[Screenshot grounding data]

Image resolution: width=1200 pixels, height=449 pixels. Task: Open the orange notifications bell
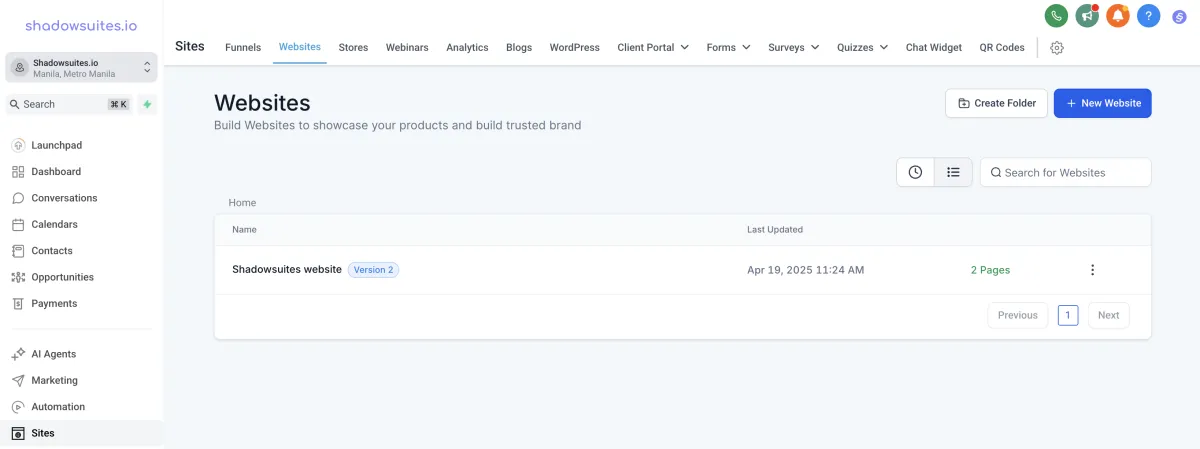[1118, 16]
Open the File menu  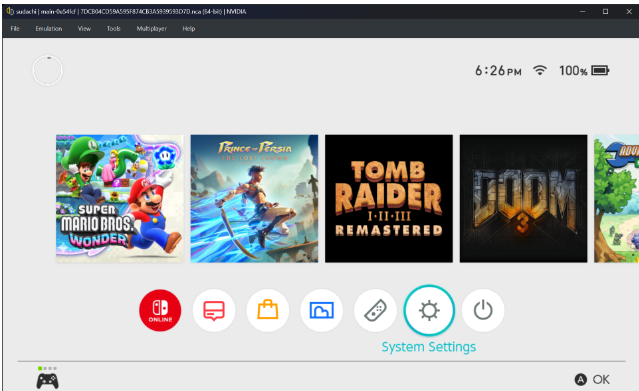click(15, 29)
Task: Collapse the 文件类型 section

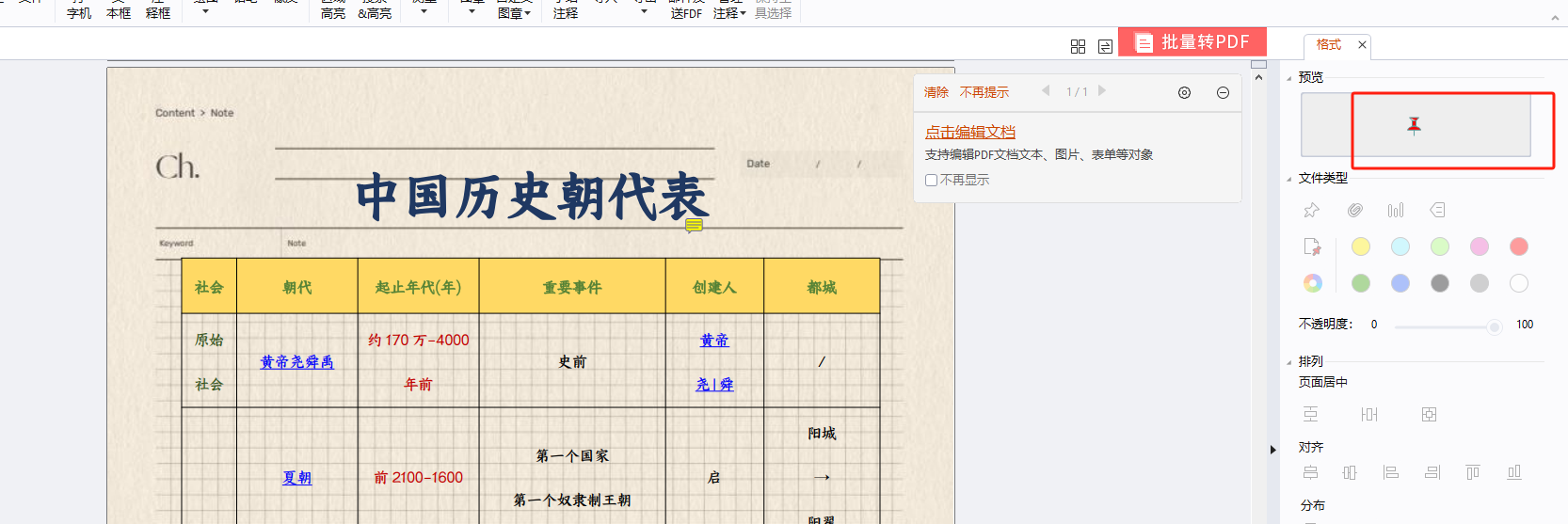Action: click(x=1289, y=179)
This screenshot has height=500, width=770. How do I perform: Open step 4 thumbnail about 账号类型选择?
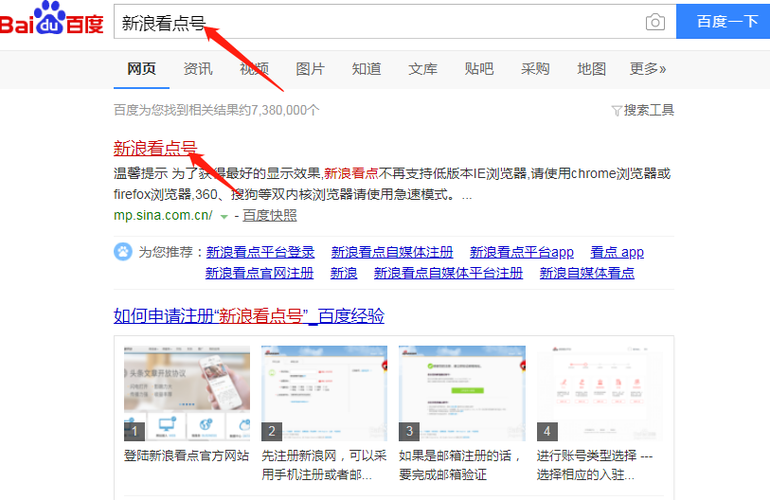click(600, 393)
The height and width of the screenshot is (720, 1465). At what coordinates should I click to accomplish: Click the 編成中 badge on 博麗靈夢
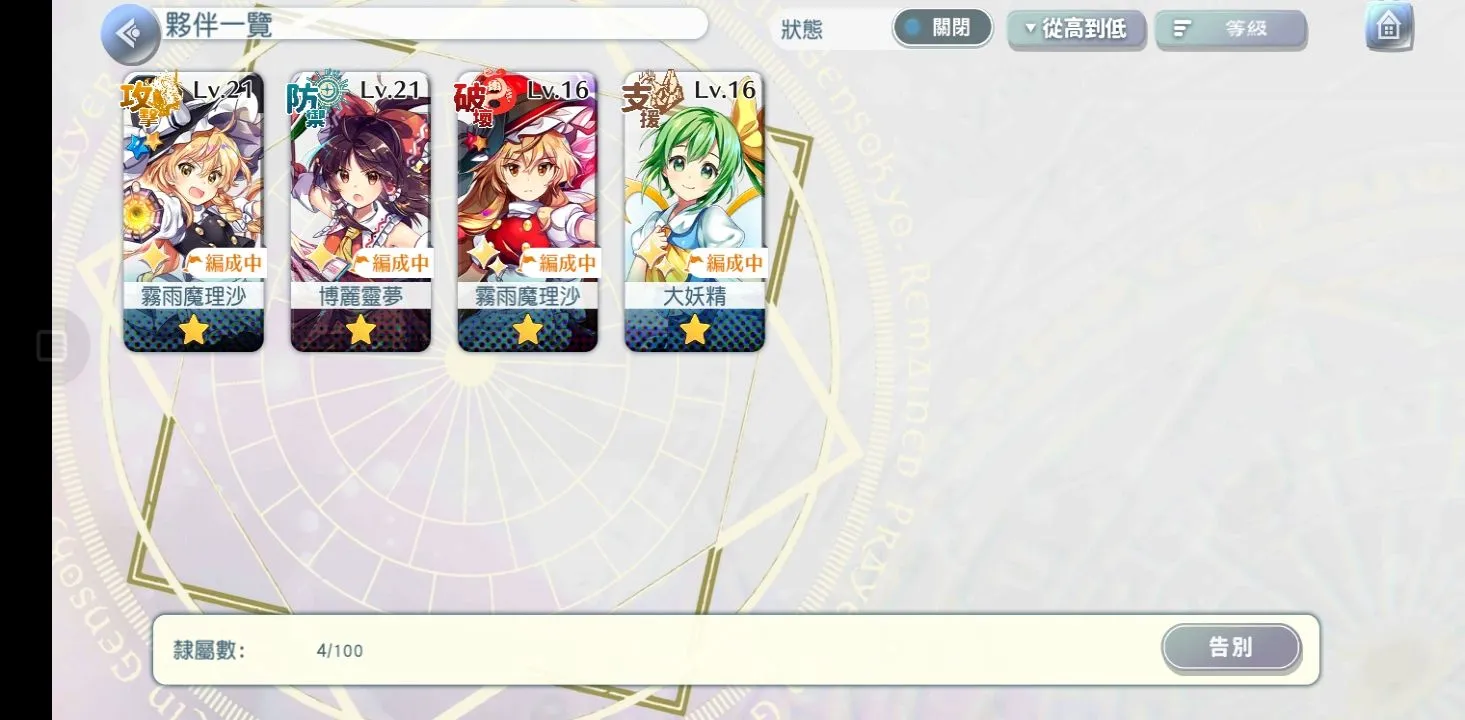[x=392, y=263]
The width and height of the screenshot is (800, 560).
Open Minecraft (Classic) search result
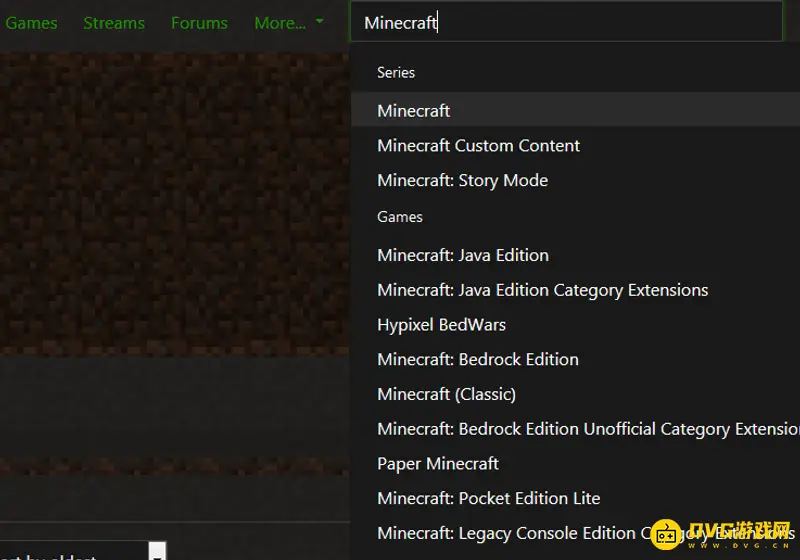(446, 394)
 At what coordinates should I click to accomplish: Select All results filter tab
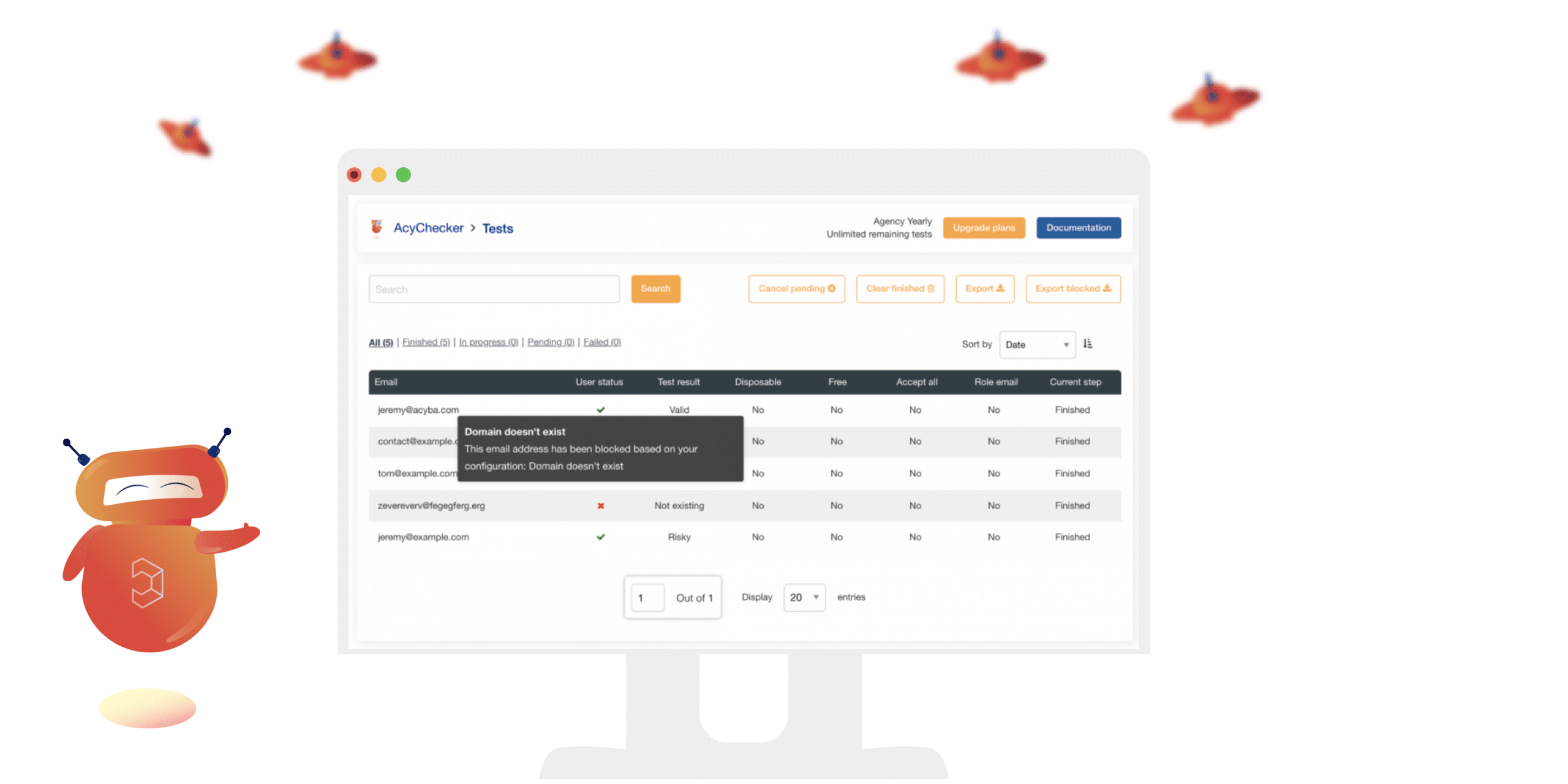pos(380,342)
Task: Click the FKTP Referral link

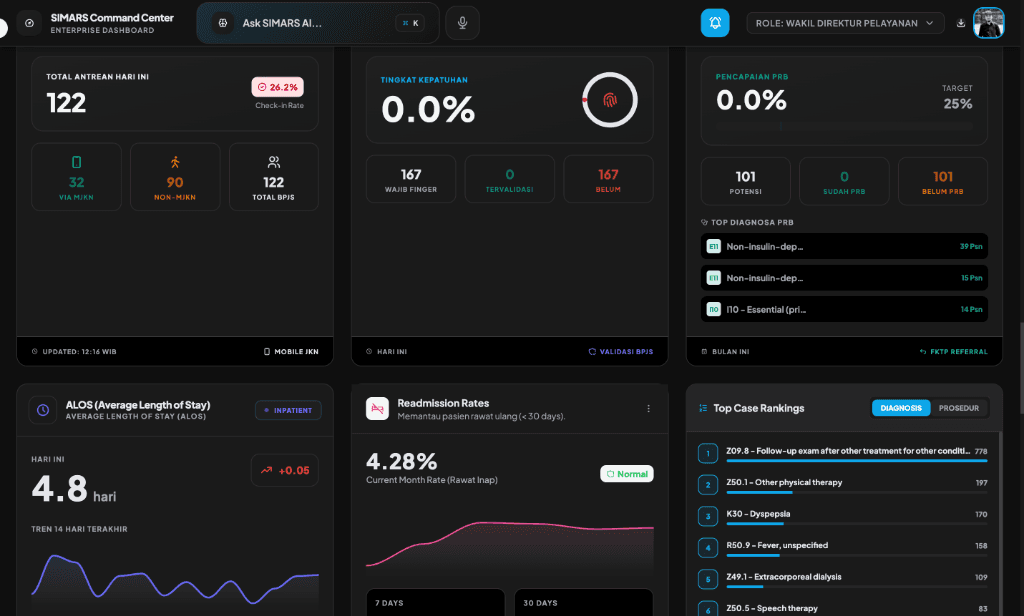Action: pos(953,352)
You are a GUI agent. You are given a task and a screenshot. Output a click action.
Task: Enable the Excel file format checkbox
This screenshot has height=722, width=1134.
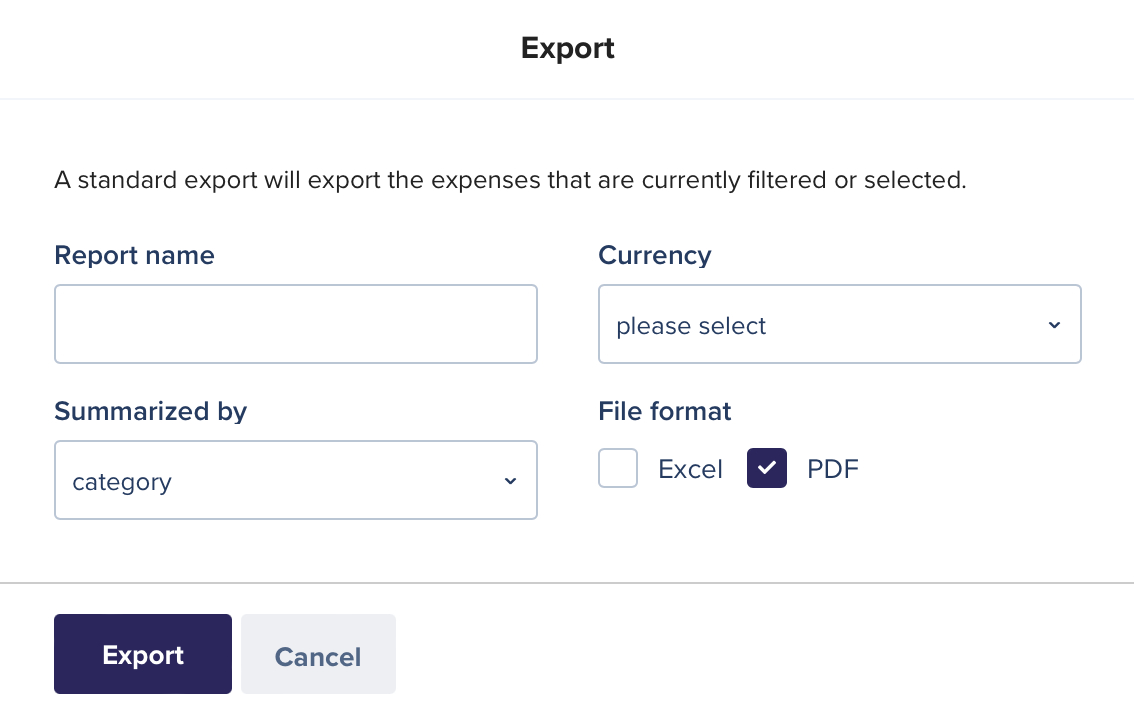(618, 468)
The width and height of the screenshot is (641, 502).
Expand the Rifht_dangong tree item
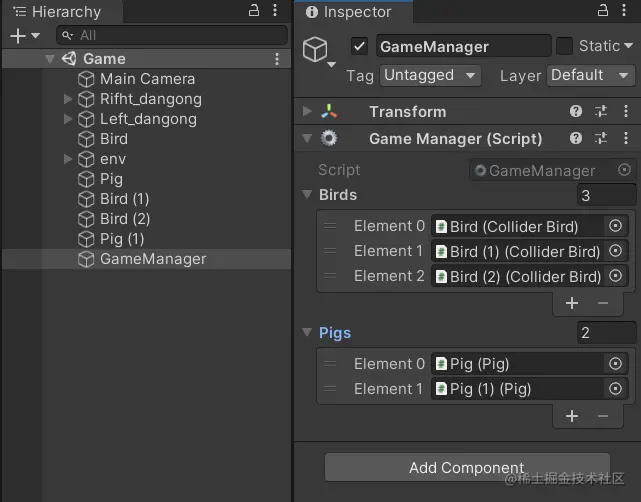(x=68, y=99)
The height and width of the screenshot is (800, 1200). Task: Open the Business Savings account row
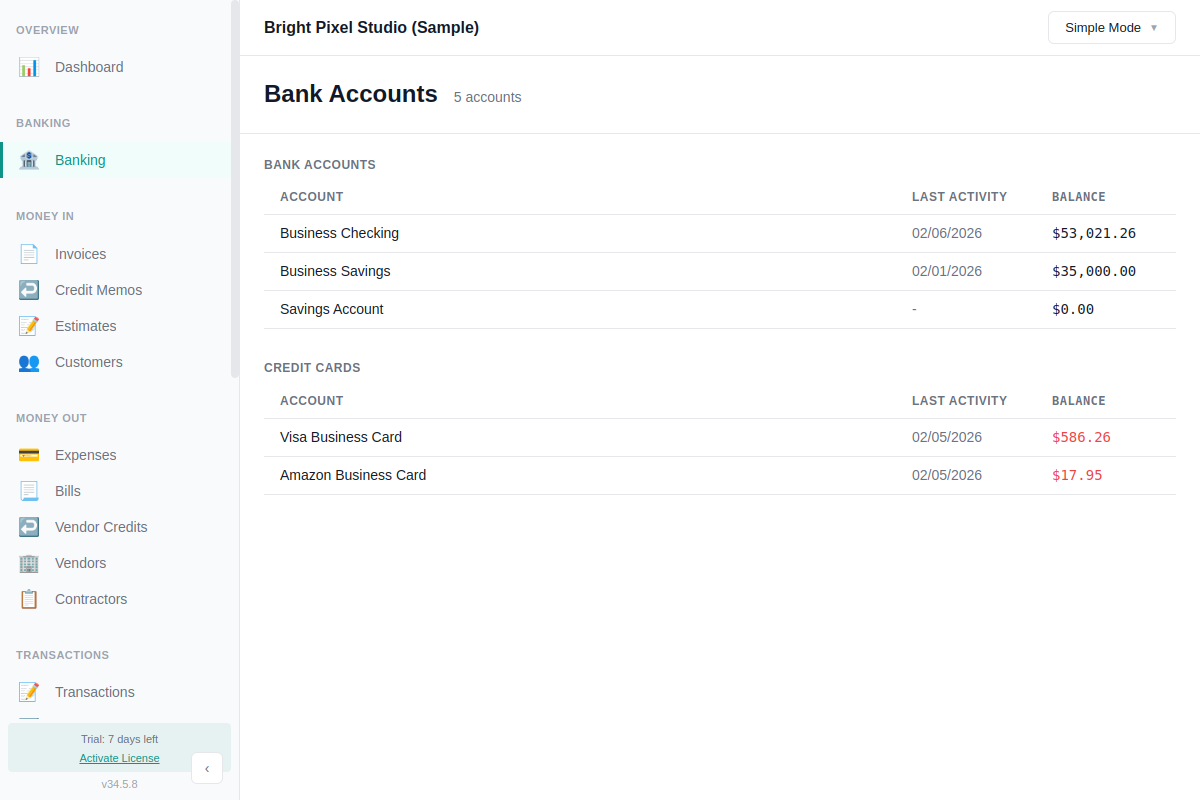point(335,271)
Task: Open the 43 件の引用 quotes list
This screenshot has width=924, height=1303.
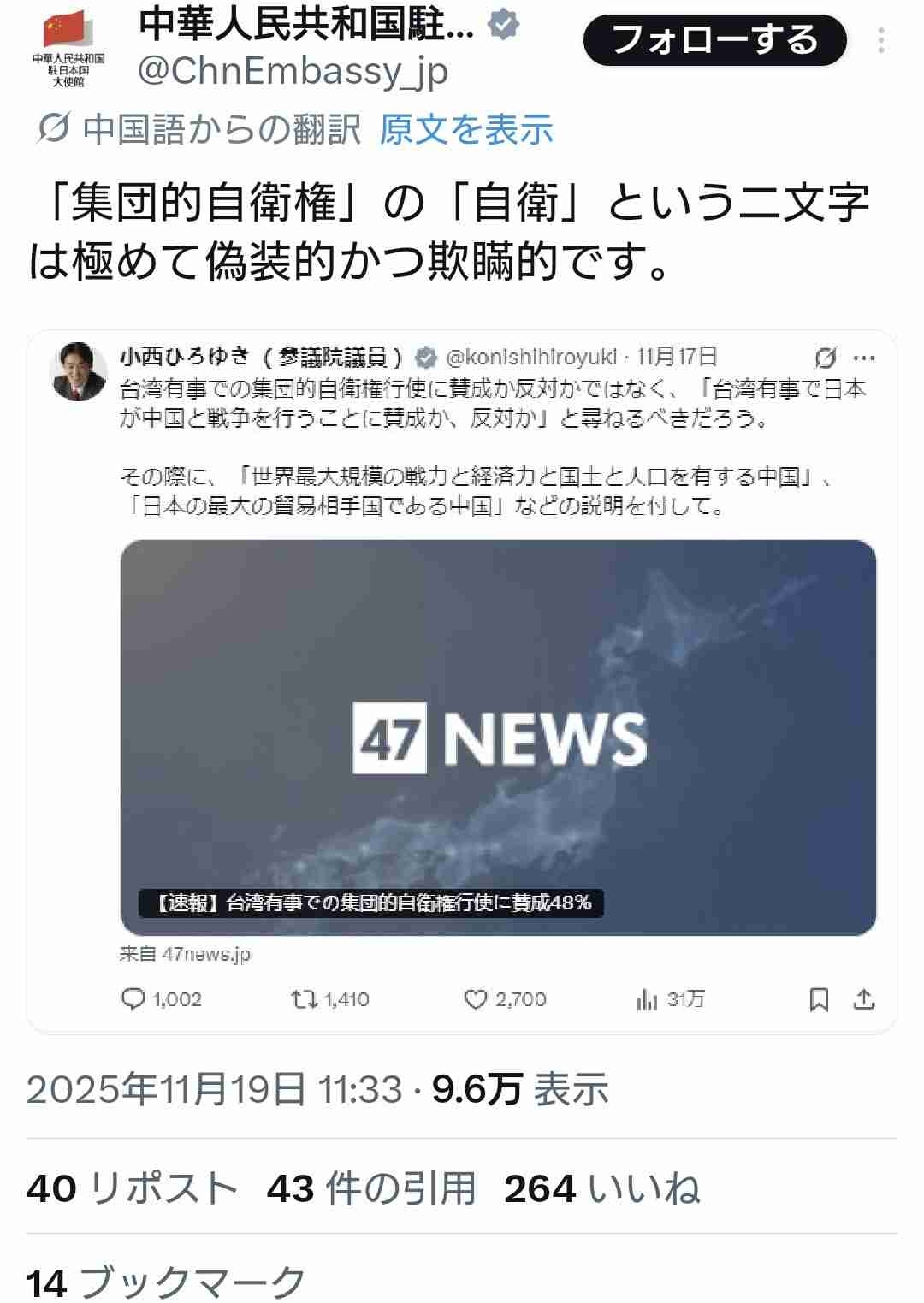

• _Task statement_
Transcription of the lines from the one with "Task: Enable the Excel file format checkbox" through the end of the entries is required, exact and with no pictures.

• _Response box_
Task: Enable the Excel file format checkbox
This screenshot has height=722, width=1134.
(618, 468)
The width and height of the screenshot is (641, 502).
Expand the Rifht_dangong tree item
(x=68, y=99)
The height and width of the screenshot is (800, 1200). Task: Open the Business Savings account row
point(335,271)
Task: Open the 43 件の引用 quotes list
This screenshot has width=924, height=1303.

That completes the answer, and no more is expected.